* [EXERCISE]:
Please transcribe exactly, and only, the lines of the data below between the line holding "Task: Select the End" and the line holding "Task: Uncheck the 製品A checkbox", inclusive.

* [MATERIAL FOR THE TASK]:
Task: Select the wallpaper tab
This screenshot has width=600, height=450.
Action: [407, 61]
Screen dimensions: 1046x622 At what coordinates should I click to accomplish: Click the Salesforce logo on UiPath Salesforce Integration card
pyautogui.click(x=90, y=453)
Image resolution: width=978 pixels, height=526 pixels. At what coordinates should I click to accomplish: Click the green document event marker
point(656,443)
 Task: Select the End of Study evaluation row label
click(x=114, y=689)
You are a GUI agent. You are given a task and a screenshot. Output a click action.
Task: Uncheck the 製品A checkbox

==

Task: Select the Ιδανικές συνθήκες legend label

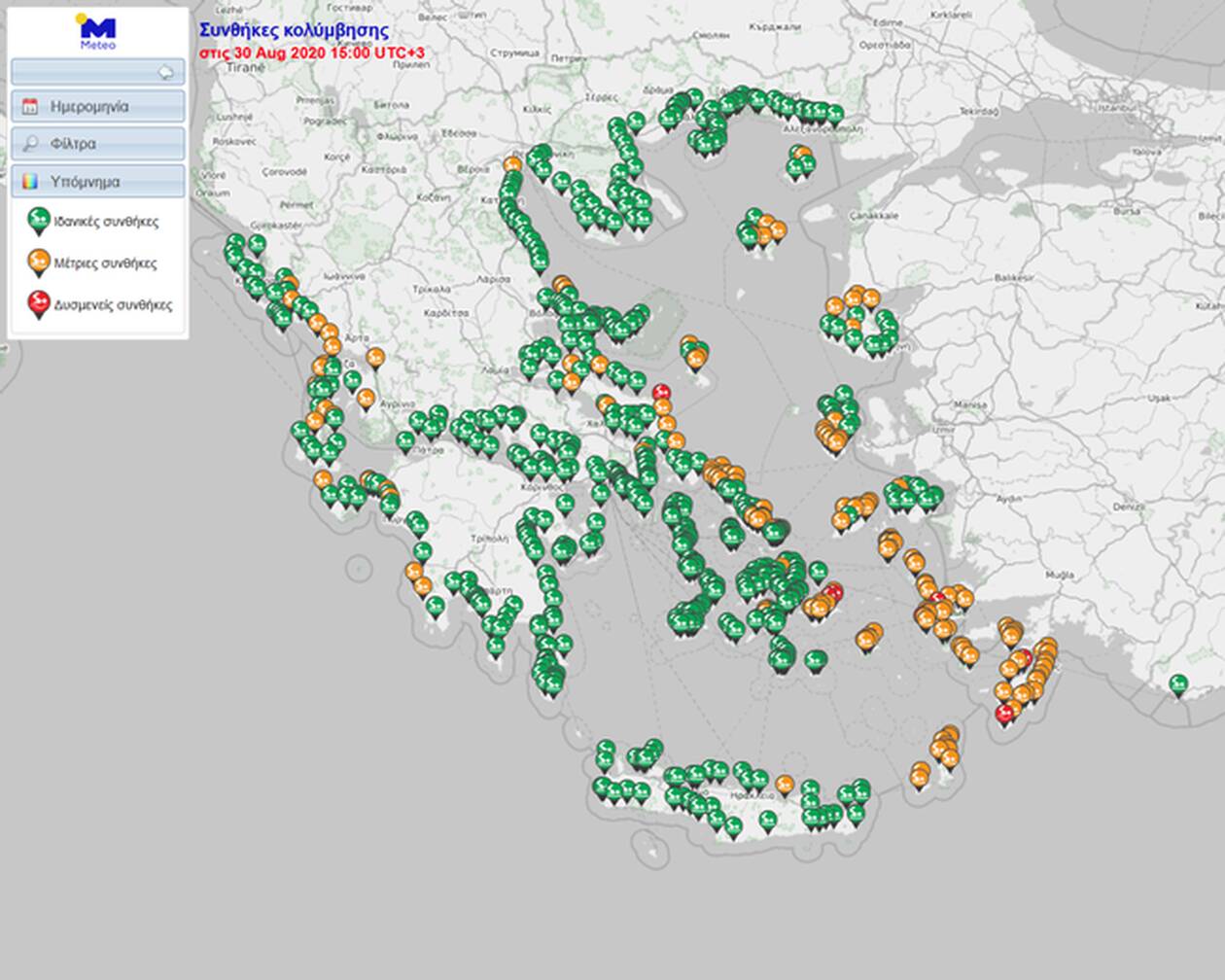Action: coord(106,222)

---

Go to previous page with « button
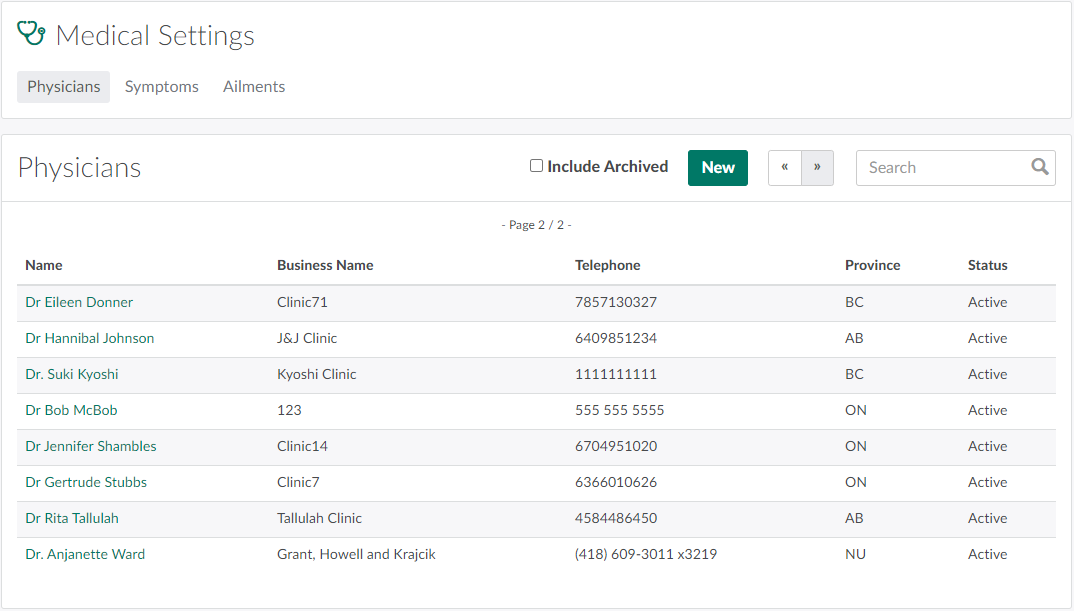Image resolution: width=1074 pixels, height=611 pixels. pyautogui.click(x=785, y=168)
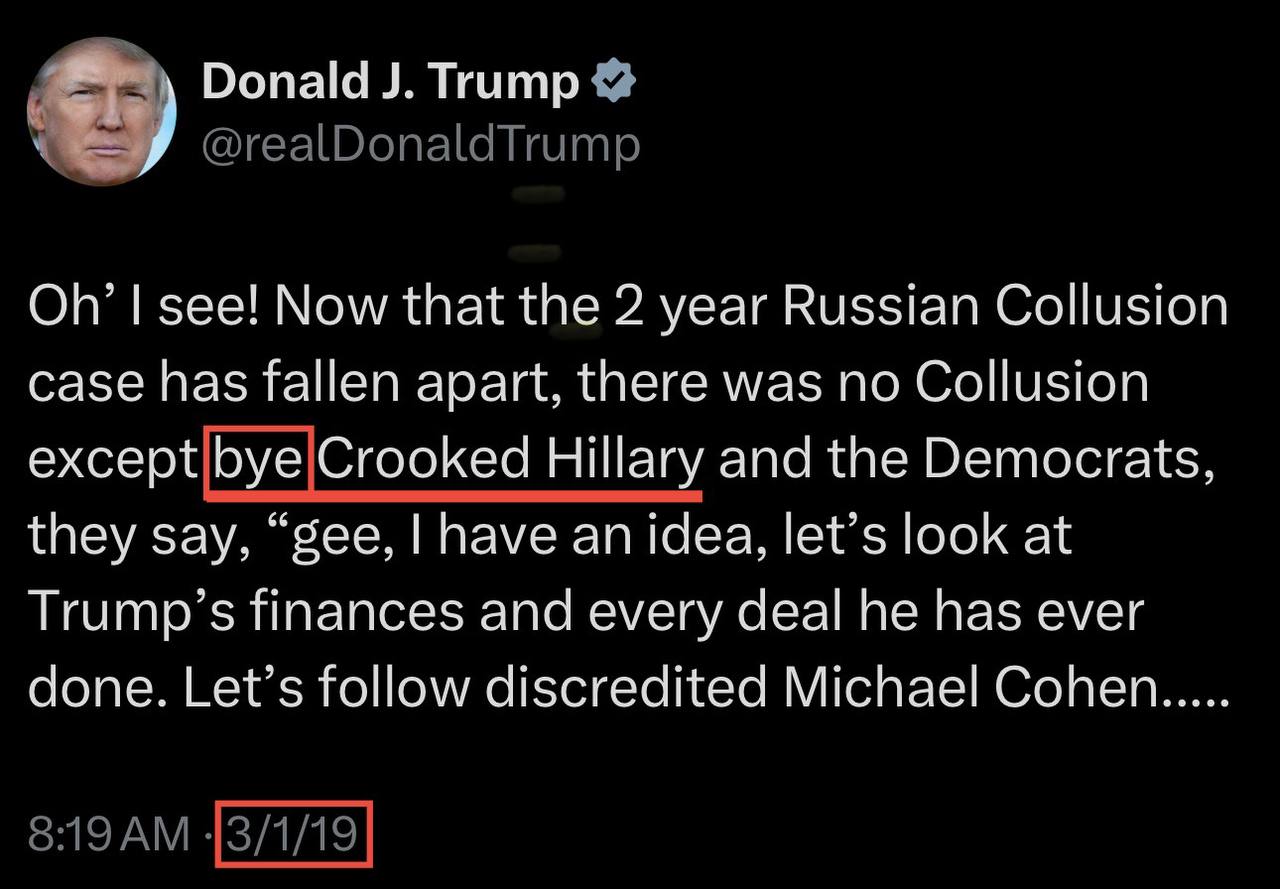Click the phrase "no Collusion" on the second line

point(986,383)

* [SOLUTION BELOW]:
 Task: Select the End of Study evaluation row label
click(x=114, y=689)
You are a GUI agent. You are given a task and a screenshot. Output a click action.
Task: Uncheck the 製品A checkbox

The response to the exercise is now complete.